Top of INFORMATION PROVIDED

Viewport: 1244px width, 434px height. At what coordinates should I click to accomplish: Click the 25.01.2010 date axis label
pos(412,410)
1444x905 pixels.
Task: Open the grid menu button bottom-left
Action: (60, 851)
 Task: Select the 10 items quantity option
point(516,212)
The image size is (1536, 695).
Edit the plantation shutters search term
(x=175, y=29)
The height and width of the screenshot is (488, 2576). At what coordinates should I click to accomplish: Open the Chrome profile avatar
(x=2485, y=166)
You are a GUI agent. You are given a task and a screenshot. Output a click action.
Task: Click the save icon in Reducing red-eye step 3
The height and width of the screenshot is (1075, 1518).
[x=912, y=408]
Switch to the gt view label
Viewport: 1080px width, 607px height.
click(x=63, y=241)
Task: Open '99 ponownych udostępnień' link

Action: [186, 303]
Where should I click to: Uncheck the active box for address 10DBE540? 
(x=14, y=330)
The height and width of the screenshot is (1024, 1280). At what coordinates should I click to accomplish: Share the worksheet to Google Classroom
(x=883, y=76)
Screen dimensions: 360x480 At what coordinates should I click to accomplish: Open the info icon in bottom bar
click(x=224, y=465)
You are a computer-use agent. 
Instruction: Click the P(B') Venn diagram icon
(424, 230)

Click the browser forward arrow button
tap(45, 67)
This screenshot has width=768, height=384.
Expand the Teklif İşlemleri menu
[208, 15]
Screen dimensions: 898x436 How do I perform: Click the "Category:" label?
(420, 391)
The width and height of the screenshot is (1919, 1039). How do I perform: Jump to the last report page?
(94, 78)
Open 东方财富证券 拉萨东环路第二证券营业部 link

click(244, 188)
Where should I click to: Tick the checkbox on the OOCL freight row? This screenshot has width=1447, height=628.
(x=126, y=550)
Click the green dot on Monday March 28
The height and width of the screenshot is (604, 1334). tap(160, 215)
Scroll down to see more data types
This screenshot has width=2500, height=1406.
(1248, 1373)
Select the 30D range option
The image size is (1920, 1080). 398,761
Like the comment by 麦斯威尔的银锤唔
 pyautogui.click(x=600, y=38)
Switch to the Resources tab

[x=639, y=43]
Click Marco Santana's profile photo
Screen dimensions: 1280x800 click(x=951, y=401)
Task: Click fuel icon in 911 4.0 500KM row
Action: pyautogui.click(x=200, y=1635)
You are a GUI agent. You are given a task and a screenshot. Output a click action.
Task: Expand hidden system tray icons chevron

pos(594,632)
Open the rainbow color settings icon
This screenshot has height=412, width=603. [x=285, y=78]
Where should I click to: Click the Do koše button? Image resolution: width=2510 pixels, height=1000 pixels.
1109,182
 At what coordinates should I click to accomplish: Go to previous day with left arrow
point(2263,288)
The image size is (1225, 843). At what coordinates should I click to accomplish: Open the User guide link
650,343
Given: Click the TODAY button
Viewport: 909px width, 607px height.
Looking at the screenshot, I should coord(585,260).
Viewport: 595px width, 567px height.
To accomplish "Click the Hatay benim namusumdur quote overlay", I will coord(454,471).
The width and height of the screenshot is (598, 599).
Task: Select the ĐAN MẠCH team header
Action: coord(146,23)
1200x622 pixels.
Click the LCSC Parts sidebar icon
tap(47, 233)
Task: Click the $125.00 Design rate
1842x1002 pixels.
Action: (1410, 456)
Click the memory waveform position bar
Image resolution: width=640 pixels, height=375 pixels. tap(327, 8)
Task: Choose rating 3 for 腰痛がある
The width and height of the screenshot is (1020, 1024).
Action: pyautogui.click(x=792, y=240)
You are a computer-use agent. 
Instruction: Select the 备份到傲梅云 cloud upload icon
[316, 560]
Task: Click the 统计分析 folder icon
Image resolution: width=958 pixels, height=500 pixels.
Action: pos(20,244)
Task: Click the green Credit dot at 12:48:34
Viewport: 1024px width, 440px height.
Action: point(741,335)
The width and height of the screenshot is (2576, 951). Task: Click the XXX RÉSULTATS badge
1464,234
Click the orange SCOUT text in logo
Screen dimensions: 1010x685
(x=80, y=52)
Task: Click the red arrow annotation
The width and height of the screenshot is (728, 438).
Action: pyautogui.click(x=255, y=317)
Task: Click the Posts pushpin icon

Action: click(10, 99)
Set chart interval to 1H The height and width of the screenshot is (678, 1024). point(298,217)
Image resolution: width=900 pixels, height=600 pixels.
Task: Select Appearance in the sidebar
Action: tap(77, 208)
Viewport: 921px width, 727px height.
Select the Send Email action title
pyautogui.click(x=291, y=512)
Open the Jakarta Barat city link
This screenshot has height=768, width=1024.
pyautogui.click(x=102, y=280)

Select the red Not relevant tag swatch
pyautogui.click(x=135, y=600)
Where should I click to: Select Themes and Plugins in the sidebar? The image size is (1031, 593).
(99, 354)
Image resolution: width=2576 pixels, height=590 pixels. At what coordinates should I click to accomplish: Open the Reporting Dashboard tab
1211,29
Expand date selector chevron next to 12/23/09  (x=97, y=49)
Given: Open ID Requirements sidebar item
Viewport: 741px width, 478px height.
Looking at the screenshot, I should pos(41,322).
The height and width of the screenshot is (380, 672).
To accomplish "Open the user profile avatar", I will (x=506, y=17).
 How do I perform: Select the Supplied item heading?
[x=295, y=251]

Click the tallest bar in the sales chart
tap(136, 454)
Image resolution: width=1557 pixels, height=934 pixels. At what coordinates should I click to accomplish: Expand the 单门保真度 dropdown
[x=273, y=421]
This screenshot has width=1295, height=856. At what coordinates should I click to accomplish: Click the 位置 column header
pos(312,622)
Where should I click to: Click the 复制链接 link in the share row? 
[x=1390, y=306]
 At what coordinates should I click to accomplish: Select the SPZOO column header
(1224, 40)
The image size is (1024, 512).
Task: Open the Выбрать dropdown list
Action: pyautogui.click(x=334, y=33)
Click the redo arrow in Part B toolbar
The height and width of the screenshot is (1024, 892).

Bottom of INFORMATION PROVIDED

Every entry needs to be written out again, exactly as given.

Viewport: 1244px width, 434px height. At what coordinates should I click to accomplish: Click the 25.01.2010 date axis label
pos(412,410)
1444x905 pixels.
Task: Open the grid menu button bottom-left
Action: (60, 851)
 Task: Select the 10 items quantity option
point(516,212)
The image size is (1536, 695).
Edit the plantation shutters search term
(x=175, y=29)
The height and width of the screenshot is (488, 2576). At what coordinates should I click to accomplish: Open the Chrome profile avatar
(x=2485, y=166)
You are a GUI agent. You are given a task and a screenshot. Output a click action.
Task: Click the save icon in Reducing red-eye step 3
The height and width of the screenshot is (1075, 1518).
[x=912, y=408]
Switch to the gt view label
Viewport: 1080px width, 607px height.
click(x=63, y=241)
Task: Open '99 ponownych udostępnień' link

Action: [186, 303]
Where should I click to: Uncheck the active box for address 10DBE540? 
(x=14, y=330)
The height and width of the screenshot is (1024, 1280). At what coordinates should I click to accomplish: Share the worksheet to Google Classroom
(x=883, y=76)
Screen dimensions: 360x480 At what coordinates should I click to accomplish: Open the info icon in bottom bar
click(x=224, y=465)
You are a computer-use agent. 
Instruction: Click the P(B') Venn diagram icon
(424, 230)

Click the browser forward arrow button
tap(45, 67)
This screenshot has width=768, height=384.
Expand the Teklif İşlemleri menu
[208, 15]
Screen dimensions: 898x436 How do I perform: Click the "Category:" label?
(420, 391)
The width and height of the screenshot is (1919, 1039). How do I perform: Jump to the last report page?
(94, 78)
Open 东方财富证券 拉萨东环路第二证券营业部 link

click(244, 188)
Where should I click to: Tick the checkbox on the OOCL freight row? This screenshot has width=1447, height=628.
(x=126, y=550)
Click the green dot on Monday March 28
The height and width of the screenshot is (604, 1334). tap(160, 215)
Scroll down to see more data types
This screenshot has width=2500, height=1406.
(1248, 1373)
Select the 30D range option
The image size is (1920, 1080). 398,761
Like the comment by 麦斯威尔的银锤唔
 pyautogui.click(x=600, y=38)
Switch to the Resources tab

[x=639, y=43]
Click Marco Santana's profile photo
Screen dimensions: 1280x800 click(x=951, y=401)
Task: Click fuel icon in 911 4.0 500KM row
Action: pyautogui.click(x=200, y=1635)
You are a GUI agent. You are given a task and a screenshot. Output a click action.
Task: Expand hidden system tray icons chevron

pos(594,632)
Open the rainbow color settings icon
This screenshot has height=412, width=603. [x=285, y=78]
Where should I click to: Click the Do koše button? Image resolution: width=2510 pixels, height=1000 pixels.
1109,182
 At what coordinates should I click to accomplish: Go to previous day with left arrow
point(2263,288)
The image size is (1225, 843). At what coordinates should I click to accomplish: Open the User guide link
650,343
Given: Click the TODAY button
Viewport: 909px width, 607px height.
Looking at the screenshot, I should coord(585,260).
Viewport: 595px width, 567px height.
To accomplish "Click the Hatay benim namusumdur quote overlay", I will coord(454,471).
The width and height of the screenshot is (598, 599).
Task: Select the ĐAN MẠCH team header
Action: coord(146,23)
1200x622 pixels.
Click the LCSC Parts sidebar icon
tap(47, 233)
Task: Click the $125.00 Design rate
1842x1002 pixels.
Action: (1410, 456)
Click the memory waveform position bar
Image resolution: width=640 pixels, height=375 pixels. tap(327, 8)
Task: Choose rating 3 for 腰痛がある
The width and height of the screenshot is (1020, 1024).
Action: pyautogui.click(x=792, y=240)
You are a computer-use agent. 
Instruction: Select the 备份到傲梅云 cloud upload icon
[316, 560]
Task: Click the 统计分析 folder icon
Image resolution: width=958 pixels, height=500 pixels.
Action: pos(20,244)
Task: Click the green Credit dot at 12:48:34
Viewport: 1024px width, 440px height.
Action: point(741,335)
The width and height of the screenshot is (2576, 951). Task: Click the XXX RÉSULTATS badge
1464,234
Click the orange SCOUT text in logo
Screen dimensions: 1010x685
(x=80, y=52)
Task: Click the red arrow annotation
The width and height of the screenshot is (728, 438).
Action: pyautogui.click(x=255, y=317)
Task: Click the Posts pushpin icon

Action: click(10, 99)
Set chart interval to 1H The height and width of the screenshot is (678, 1024). point(298,217)
Image resolution: width=900 pixels, height=600 pixels.
Task: Select Appearance in the sidebar
Action: tap(77, 208)
Viewport: 921px width, 727px height.
Select the Send Email action title
pyautogui.click(x=291, y=512)
Open the Jakarta Barat city link
This screenshot has height=768, width=1024.
pyautogui.click(x=102, y=280)

Select the red Not relevant tag swatch
pyautogui.click(x=135, y=600)
Where should I click to: Select Themes and Plugins in the sidebar? The image size is (1031, 593).
(99, 354)
Image resolution: width=2576 pixels, height=590 pixels. At what coordinates should I click to accomplish: Open the Reporting Dashboard tab
1211,29
Expand date selector chevron next to 12/23/09  (x=97, y=49)
Given: Open ID Requirements sidebar item
Viewport: 741px width, 478px height.
Looking at the screenshot, I should pos(41,322).
The height and width of the screenshot is (380, 672).
To accomplish "Open the user profile avatar", I will (x=506, y=17).
 How do I perform: Select the Supplied item heading?
[x=295, y=251]

Click the tallest bar in the sales chart
tap(136, 454)
Image resolution: width=1557 pixels, height=934 pixels. At what coordinates should I click to accomplish: Expand the 单门保真度 dropdown
[x=273, y=421]
This screenshot has width=1295, height=856. At what coordinates should I click to accomplish: Click the 位置 column header
pos(312,622)
Where should I click to: Click the 复制链接 link in the share row? 
[x=1390, y=306]
 At what coordinates should I click to accomplish: Select the SPZOO column header
(1224, 40)
The image size is (1024, 512).
Task: Open the Выбрать dropdown list
Action: pyautogui.click(x=334, y=33)
Click the redo arrow in Part B toolbar
The height and width of the screenshot is (1024, 892).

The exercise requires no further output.